EXERCISE TASK: Rewrite the lines from the first one through the one containing "pyautogui.click(x=1539, y=32)", both included and requests kept, shifting every x and y coordinate in the answers up by 129. Leave the pictures out.

DATA FOR THIS TASK:
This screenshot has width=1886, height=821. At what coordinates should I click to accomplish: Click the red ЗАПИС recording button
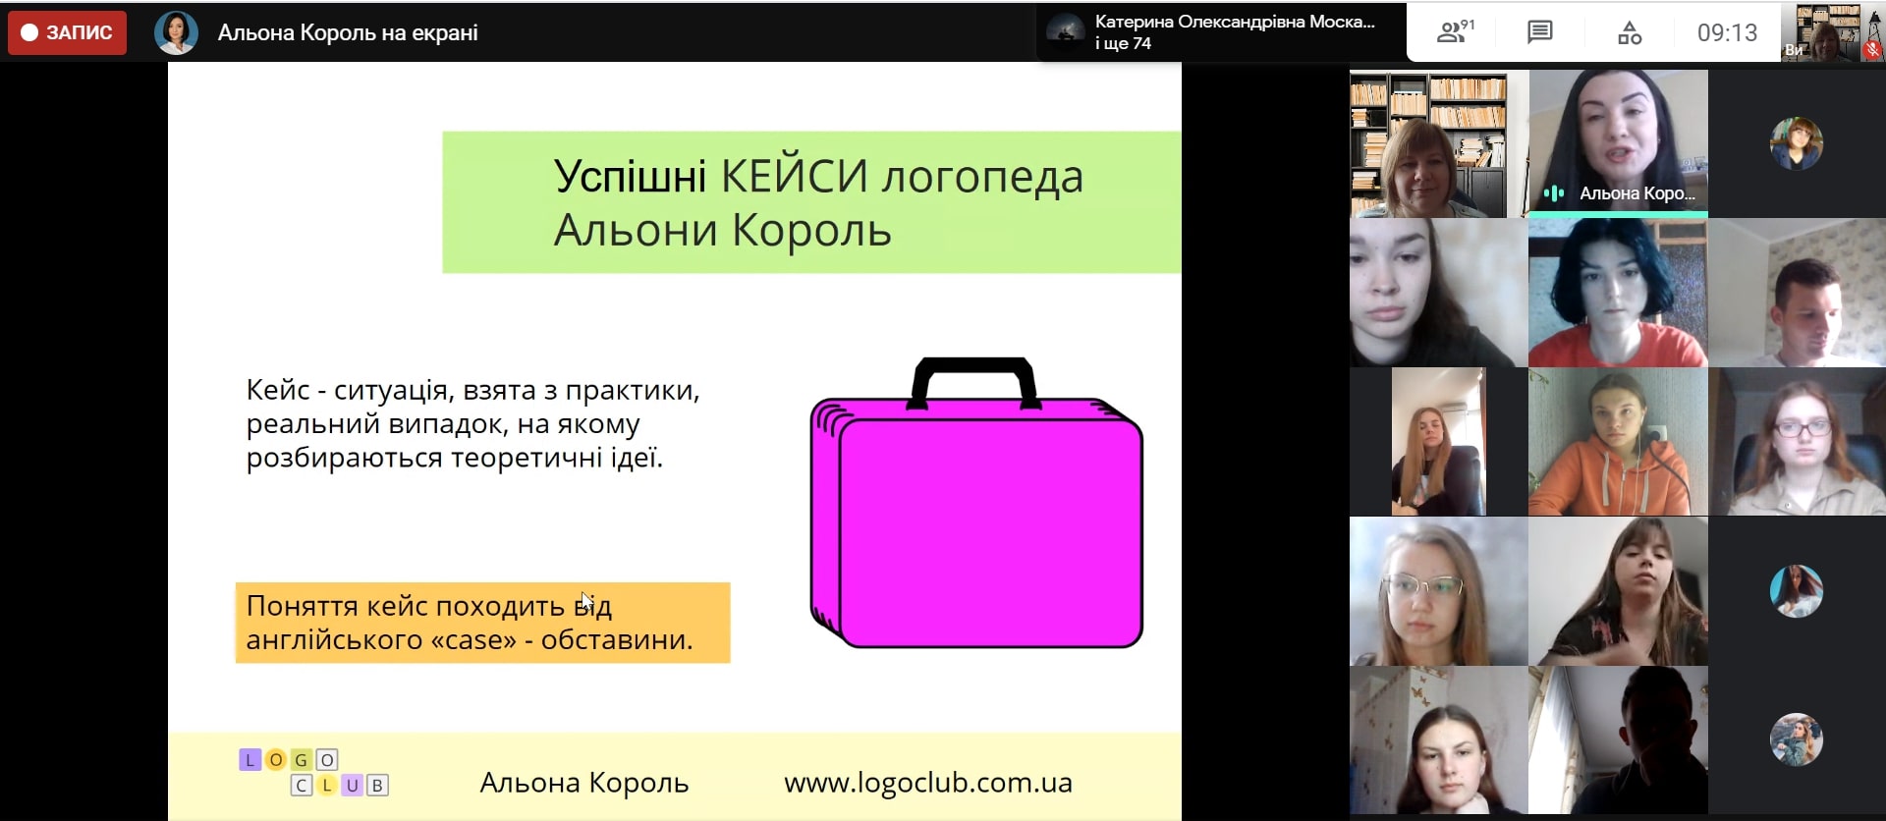pyautogui.click(x=67, y=32)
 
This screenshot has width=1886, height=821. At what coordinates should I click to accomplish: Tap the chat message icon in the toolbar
pyautogui.click(x=1539, y=32)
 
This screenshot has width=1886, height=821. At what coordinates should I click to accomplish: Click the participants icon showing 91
pyautogui.click(x=1454, y=32)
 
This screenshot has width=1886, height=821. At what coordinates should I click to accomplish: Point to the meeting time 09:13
pyautogui.click(x=1727, y=32)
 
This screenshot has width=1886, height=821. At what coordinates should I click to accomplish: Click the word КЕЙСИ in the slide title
pyautogui.click(x=794, y=177)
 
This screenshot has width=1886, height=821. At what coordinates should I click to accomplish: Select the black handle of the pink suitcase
pyautogui.click(x=973, y=379)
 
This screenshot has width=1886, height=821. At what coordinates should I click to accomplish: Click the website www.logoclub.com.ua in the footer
pyautogui.click(x=927, y=783)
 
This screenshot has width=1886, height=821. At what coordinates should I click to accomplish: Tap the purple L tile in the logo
pyautogui.click(x=250, y=759)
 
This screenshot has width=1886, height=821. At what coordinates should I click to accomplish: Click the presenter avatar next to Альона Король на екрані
pyautogui.click(x=176, y=32)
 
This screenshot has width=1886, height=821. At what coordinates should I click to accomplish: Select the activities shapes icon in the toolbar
pyautogui.click(x=1630, y=32)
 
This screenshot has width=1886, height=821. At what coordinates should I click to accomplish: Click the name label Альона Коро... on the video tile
pyautogui.click(x=1636, y=193)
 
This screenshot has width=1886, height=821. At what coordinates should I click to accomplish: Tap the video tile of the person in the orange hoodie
pyautogui.click(x=1618, y=442)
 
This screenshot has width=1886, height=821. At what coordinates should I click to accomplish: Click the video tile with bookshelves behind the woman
pyautogui.click(x=1438, y=143)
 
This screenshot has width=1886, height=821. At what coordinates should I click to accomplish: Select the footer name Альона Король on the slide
pyautogui.click(x=583, y=783)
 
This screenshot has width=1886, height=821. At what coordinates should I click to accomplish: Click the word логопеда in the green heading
pyautogui.click(x=981, y=177)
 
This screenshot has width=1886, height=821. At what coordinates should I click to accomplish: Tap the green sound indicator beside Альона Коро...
pyautogui.click(x=1553, y=193)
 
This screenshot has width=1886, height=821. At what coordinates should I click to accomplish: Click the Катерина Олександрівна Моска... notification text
pyautogui.click(x=1234, y=22)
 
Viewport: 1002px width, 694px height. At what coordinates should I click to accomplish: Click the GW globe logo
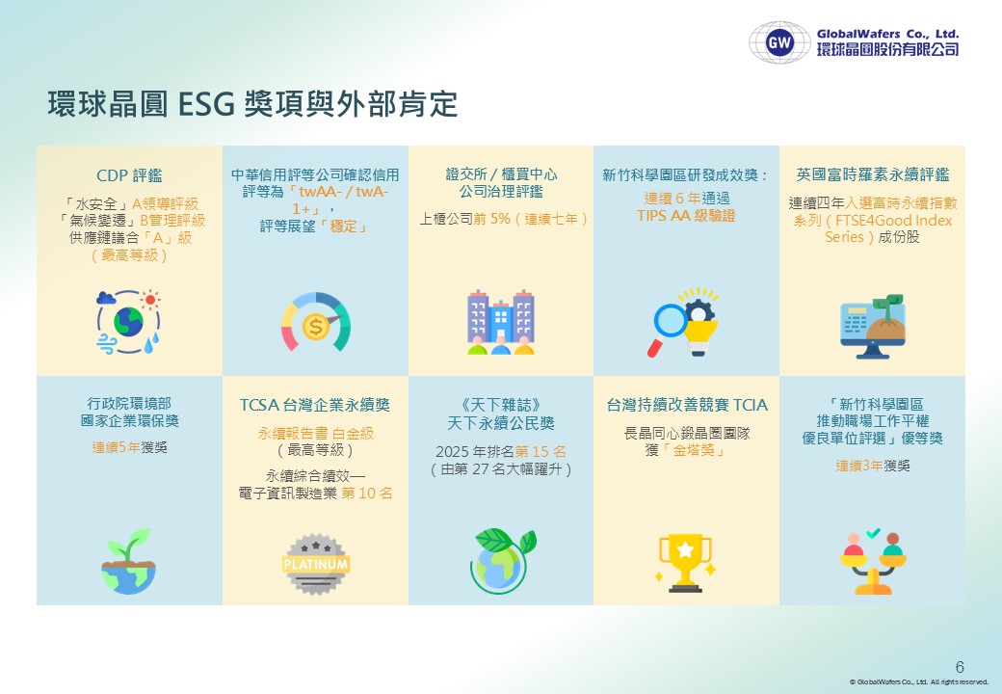(779, 42)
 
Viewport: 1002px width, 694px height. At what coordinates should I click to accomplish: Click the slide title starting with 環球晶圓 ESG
(253, 103)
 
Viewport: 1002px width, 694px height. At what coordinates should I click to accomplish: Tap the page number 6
(960, 666)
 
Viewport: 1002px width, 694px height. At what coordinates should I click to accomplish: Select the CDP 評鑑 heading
(129, 175)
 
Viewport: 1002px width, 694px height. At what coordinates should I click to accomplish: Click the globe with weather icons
(129, 321)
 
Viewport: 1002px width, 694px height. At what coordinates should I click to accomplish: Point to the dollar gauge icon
(316, 322)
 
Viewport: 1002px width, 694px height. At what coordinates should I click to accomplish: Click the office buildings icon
(501, 322)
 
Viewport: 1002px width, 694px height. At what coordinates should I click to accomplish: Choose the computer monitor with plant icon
(872, 326)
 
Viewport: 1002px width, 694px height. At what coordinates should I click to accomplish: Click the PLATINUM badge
(316, 564)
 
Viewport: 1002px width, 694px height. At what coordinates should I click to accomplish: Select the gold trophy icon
(685, 562)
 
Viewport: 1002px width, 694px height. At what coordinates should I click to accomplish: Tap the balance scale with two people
(872, 562)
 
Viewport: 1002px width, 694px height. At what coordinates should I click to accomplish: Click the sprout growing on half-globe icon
(129, 561)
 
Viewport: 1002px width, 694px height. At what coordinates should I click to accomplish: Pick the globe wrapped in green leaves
(502, 560)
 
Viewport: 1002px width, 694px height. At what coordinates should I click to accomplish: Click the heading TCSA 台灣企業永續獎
(315, 405)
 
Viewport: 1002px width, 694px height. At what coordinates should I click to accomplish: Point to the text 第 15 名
(541, 452)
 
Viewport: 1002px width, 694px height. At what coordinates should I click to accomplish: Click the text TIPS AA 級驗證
(686, 216)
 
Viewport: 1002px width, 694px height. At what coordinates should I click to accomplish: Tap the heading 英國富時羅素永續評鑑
(872, 174)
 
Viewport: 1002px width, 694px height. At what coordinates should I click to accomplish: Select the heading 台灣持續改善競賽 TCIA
(687, 405)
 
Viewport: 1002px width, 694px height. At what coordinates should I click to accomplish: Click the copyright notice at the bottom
(919, 681)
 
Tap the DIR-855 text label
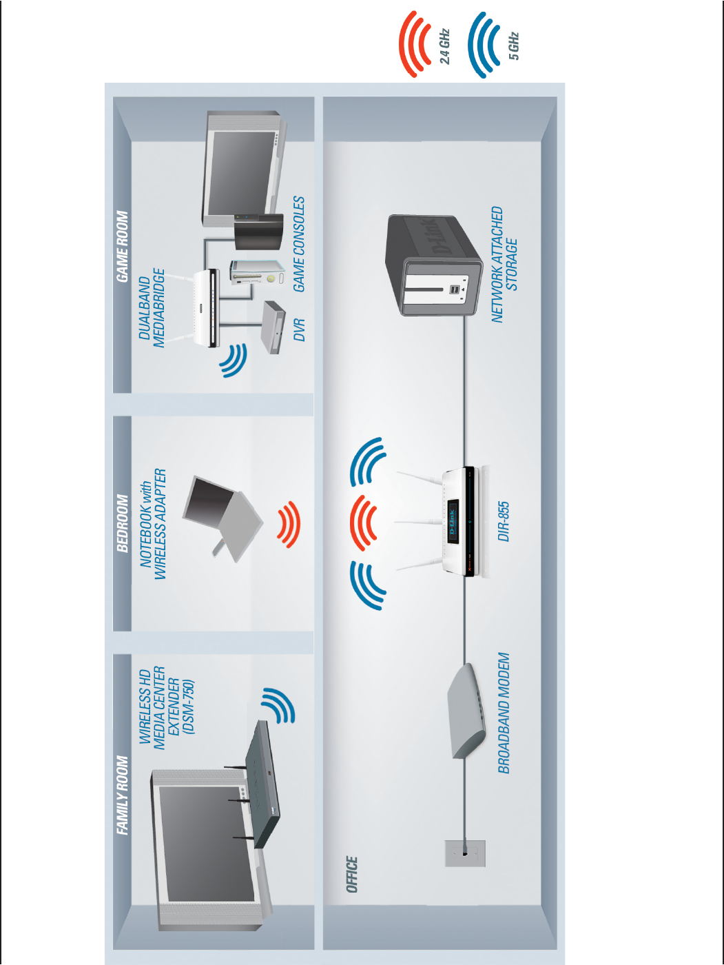point(504,521)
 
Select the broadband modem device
point(466,711)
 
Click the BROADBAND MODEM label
point(504,713)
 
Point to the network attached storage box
point(433,265)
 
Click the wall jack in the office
point(465,853)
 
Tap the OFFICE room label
point(352,874)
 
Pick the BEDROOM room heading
point(123,523)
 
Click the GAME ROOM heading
point(123,246)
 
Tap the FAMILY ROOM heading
point(123,795)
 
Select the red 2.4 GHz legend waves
point(415,43)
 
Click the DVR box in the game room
point(273,327)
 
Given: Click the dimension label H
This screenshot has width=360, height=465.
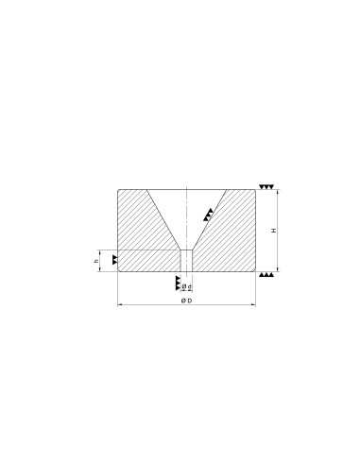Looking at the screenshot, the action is [274, 231].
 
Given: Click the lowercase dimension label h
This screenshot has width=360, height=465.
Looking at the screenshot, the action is [96, 261].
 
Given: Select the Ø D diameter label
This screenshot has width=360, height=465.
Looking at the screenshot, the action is [186, 301].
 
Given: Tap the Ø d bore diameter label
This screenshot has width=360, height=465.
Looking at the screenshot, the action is [187, 286].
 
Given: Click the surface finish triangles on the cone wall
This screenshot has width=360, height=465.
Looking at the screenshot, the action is [208, 215].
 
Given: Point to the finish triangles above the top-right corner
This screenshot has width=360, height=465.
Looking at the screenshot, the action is [266, 187].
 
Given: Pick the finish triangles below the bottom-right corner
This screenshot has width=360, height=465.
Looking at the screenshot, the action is [266, 275].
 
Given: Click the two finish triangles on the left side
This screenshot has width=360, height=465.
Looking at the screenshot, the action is [114, 260].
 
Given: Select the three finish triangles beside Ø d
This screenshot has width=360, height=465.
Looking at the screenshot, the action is [178, 284].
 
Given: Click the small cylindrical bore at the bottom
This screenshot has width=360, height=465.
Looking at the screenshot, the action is [187, 261].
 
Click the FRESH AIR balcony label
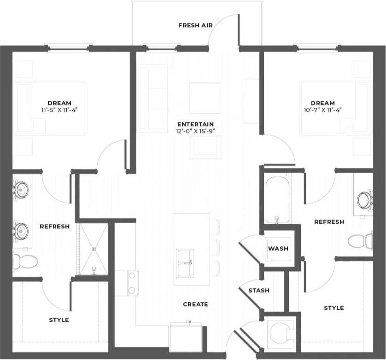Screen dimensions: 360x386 [x=195, y=25]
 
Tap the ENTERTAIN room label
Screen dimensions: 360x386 [x=196, y=124]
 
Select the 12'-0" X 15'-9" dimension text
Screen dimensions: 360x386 [x=196, y=131]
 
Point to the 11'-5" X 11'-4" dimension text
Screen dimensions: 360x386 [x=59, y=110]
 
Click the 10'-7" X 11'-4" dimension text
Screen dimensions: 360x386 [x=322, y=110]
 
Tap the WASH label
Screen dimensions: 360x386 [x=278, y=249]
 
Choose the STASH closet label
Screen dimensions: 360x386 [x=258, y=290]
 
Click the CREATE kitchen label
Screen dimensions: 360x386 [x=195, y=304]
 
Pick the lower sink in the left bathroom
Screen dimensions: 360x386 [x=21, y=229]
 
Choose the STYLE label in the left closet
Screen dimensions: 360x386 [x=59, y=319]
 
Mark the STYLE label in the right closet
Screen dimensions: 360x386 [x=333, y=308]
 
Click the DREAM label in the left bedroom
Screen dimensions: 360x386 [x=59, y=103]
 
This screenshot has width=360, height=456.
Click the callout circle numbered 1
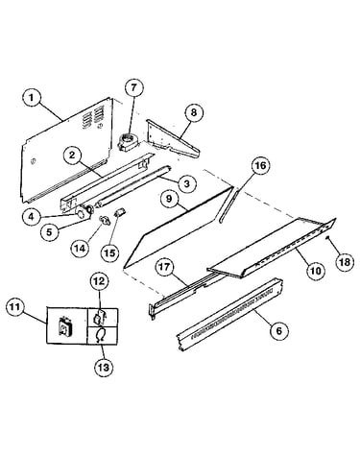point(32,98)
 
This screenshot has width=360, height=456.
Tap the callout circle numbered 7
point(133,87)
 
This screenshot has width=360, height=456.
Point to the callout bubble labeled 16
point(260,165)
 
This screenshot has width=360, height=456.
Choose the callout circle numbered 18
point(345,262)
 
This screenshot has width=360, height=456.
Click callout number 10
point(315,271)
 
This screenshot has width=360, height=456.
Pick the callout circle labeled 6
point(279,330)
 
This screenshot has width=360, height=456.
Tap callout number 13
point(104,368)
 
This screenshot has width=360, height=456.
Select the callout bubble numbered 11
point(15,307)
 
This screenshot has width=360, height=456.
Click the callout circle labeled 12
point(99,281)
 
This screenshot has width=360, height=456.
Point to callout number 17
point(165,267)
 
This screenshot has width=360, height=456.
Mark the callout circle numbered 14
point(80,248)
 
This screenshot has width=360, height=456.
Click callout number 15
point(109,253)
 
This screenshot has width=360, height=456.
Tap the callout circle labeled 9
point(169,199)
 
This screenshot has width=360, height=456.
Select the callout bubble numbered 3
point(187,183)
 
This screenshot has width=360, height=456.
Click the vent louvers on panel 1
point(94,117)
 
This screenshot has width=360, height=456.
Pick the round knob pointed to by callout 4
point(80,212)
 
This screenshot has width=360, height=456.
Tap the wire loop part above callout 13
point(100,336)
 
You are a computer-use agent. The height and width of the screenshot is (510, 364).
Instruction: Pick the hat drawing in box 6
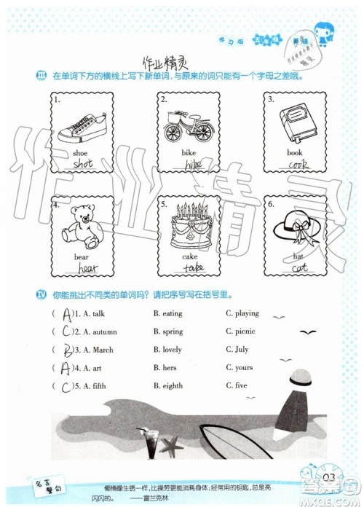click(x=293, y=225)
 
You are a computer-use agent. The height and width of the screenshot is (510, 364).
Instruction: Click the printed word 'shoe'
click(x=80, y=153)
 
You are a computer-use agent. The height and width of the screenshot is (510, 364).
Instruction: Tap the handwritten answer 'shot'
click(x=83, y=165)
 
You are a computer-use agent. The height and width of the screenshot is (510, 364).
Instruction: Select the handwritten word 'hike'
click(x=191, y=165)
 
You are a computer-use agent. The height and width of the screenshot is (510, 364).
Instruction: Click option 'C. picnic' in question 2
click(x=241, y=331)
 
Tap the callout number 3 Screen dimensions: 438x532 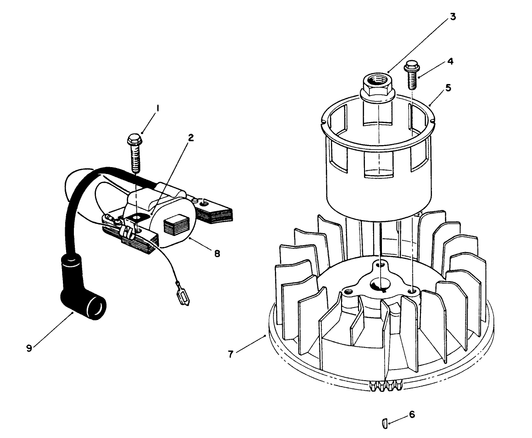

SOLUTION TO THE PROBLEM:
This screenshot has width=1886, height=821. At what coordinates should I click to accomplish: Click the red ЗАПИС recording button
pyautogui.click(x=196, y=161)
 
This screenshot has width=1886, height=821. At what coordinates should I click to accomplish: Tap the chat message icon in the toolbar
pyautogui.click(x=1668, y=161)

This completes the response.